Former Auschwitz guard dies days before opening of trial

Ernst T., a 93-year-old German who served as a guard at the Auschwitz death camp, escaped justice for the last time when he died last week – just days before going on trial. 

By: AP and World Israel News Staff

A 93-year-old German who worked as a guard at the Auschwitz death camp has died days before his trial was due to open.

Ernst T., whose full name wasn’t given in keeping with German privacy rules, allegedly played a part in the deportation of prisoners from Nazi transit camps in Berlin, Drancy in occupied France, and Westerbork in the occupied Netherlands.

Prosecutors say at least 1,075 prisoners were gassed to death shortly after arriving at Auschwitz. The suspect allegedly was a member of the SS-Totenkopfsturmbann group and served as a guard in Auschwitz from Nov 1, 1942 to June 25, 1943.

The man was to go on trial next Wednesday at a court in Hanau, near Frankfurt, on charges of accessory to murder. The court confirmed his death Thursday.

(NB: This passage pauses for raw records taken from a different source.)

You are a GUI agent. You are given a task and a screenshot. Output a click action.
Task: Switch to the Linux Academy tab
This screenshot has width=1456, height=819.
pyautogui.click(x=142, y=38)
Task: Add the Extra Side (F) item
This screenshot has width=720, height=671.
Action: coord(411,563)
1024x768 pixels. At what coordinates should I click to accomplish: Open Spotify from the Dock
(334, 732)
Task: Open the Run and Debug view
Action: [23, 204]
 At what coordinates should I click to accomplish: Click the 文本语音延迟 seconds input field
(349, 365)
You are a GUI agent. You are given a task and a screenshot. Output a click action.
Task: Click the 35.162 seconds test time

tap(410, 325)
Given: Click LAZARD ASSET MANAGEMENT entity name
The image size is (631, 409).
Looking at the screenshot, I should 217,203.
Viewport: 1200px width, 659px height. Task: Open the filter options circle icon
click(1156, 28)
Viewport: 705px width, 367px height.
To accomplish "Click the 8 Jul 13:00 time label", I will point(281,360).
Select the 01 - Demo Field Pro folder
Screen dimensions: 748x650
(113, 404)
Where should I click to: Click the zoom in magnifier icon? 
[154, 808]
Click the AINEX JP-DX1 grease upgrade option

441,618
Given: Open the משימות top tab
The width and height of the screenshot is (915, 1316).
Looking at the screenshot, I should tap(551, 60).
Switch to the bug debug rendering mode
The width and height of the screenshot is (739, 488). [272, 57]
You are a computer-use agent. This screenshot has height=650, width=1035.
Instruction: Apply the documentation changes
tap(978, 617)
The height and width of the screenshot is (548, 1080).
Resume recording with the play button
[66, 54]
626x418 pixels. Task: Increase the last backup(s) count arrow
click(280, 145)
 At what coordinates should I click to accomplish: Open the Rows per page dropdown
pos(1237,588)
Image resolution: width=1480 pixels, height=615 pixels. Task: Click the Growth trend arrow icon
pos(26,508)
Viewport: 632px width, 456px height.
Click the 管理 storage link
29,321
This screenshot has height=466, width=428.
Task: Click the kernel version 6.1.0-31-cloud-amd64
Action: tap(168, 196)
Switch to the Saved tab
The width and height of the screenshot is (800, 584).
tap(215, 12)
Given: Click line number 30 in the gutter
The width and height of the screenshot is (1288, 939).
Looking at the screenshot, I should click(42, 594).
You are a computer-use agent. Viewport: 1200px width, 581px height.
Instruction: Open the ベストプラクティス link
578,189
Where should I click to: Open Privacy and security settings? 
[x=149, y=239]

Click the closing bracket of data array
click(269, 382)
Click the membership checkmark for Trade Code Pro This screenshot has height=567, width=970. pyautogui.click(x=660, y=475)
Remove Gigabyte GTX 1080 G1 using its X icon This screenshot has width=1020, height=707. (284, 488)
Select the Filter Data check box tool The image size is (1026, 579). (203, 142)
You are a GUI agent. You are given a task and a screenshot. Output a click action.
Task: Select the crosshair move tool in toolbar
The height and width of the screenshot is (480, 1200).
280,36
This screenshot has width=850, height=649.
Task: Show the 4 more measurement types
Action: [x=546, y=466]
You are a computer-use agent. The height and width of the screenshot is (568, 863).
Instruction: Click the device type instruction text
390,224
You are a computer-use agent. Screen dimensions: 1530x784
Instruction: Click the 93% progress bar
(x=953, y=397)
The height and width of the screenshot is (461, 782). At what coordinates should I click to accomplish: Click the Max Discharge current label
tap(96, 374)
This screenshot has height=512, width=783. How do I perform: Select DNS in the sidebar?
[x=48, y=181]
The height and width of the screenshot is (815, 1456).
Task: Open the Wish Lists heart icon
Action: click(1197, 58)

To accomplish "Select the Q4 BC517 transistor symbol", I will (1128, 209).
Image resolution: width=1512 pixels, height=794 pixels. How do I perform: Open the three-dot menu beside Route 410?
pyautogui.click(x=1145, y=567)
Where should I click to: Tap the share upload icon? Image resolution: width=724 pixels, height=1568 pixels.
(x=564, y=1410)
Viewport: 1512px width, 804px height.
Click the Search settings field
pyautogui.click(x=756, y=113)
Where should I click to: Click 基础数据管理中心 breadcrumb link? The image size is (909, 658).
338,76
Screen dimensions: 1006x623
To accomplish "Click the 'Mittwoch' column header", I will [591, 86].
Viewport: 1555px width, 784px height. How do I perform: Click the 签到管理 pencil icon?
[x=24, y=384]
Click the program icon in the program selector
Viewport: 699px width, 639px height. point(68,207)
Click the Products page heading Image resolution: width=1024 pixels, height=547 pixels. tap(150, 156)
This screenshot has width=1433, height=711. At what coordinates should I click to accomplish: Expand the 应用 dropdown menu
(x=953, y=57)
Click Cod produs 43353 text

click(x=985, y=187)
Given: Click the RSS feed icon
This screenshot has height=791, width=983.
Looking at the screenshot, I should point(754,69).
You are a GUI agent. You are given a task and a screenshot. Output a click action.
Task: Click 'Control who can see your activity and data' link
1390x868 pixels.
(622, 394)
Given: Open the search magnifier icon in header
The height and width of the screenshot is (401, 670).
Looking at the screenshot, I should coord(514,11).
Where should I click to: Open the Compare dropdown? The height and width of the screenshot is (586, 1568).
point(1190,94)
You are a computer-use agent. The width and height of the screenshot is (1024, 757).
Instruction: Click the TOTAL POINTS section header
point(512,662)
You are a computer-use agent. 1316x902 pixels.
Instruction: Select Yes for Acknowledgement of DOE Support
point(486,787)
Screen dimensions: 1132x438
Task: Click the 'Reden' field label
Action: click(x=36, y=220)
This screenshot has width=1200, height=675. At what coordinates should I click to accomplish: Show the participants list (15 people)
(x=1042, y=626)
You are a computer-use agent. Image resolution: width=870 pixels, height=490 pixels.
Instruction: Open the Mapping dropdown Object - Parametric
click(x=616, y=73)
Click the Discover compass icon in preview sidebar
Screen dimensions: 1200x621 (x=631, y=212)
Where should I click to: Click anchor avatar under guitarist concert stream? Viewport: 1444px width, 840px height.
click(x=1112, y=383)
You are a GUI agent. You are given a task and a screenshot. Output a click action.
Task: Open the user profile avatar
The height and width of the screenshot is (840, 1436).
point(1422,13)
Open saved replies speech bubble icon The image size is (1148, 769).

Germany Rectifying Past Failures

German judicial authorities have in the past years made a final push to prosecute Nazi criminals, just before they escape justice for the last time, like Ernst T. did.

Read  Only survivor of 6,000 Jewish children deported from France dies, aged 97

This attempt to put another Nazi criminal on trial is one of the latest that follow a precedent set in 2011, when former Ohio autoworker John Demjanjuk became the first person to be convicted in Germany solely for serving as a camp guard, with no evidence of involvement in a specific killing.

The verdict vastly widened the number of possible prosecutions, establishing that simply helping the camp to function was sufficient to make one an accessory to the murders committed there. Before that, prosecutors needed to present evidence of a specific crime — a difficult task with few surviving witnesses and perpetrators whose names were rarely known and whose faces were often only seen briefly.

There is no question there were “some serious failures by the German judicial system in the past,” says Efraim Zuroff, the head Nazi-hunter at the Simon Wiesenthal Center. But “that doesn’t in any way change the validity of what’s happening now.”

“In a certain sense, you could say these people had the bad luck to live a long life,” he told the AP in a telephone interview from Jerusalem. “If they had died five years ago they would never have been going to trial.”